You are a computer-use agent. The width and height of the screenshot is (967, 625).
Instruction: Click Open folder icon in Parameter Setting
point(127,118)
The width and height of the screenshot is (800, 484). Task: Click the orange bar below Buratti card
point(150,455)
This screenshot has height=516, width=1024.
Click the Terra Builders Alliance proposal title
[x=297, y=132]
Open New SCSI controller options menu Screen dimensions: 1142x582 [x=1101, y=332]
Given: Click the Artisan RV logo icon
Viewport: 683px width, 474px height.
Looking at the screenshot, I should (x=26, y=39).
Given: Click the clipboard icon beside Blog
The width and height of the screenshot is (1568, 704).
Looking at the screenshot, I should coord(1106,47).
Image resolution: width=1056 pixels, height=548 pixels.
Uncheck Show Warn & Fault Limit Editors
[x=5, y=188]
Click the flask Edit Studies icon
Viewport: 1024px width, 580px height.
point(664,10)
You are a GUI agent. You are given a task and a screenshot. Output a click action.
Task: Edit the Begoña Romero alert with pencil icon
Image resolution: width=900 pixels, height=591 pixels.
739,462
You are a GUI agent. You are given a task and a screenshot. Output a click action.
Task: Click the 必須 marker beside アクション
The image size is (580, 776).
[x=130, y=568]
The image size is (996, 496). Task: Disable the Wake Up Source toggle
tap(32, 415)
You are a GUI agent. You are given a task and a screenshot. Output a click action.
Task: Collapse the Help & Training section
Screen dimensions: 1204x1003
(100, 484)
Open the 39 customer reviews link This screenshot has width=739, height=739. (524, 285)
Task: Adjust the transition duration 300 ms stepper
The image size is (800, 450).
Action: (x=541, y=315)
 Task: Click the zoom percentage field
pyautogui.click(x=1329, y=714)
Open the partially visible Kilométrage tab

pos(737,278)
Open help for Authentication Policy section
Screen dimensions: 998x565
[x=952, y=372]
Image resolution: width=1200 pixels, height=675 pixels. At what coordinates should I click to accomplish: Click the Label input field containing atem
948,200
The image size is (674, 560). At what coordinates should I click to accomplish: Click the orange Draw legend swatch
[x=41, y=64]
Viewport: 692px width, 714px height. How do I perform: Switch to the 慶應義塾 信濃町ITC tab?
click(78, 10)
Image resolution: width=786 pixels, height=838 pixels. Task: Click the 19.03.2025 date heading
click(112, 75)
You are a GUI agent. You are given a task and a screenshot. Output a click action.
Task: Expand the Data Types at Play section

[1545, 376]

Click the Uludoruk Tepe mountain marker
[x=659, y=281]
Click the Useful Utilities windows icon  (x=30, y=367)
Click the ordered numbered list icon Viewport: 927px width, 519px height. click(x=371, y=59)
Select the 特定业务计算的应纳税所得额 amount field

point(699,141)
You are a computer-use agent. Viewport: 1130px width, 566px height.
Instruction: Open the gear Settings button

◇ ◇ ◇ ◇ ◇ ◇ ◇

Looking at the entries, state how many lines hold the string "This", with the number as the sole reply.

THE COMPLETED TASK
2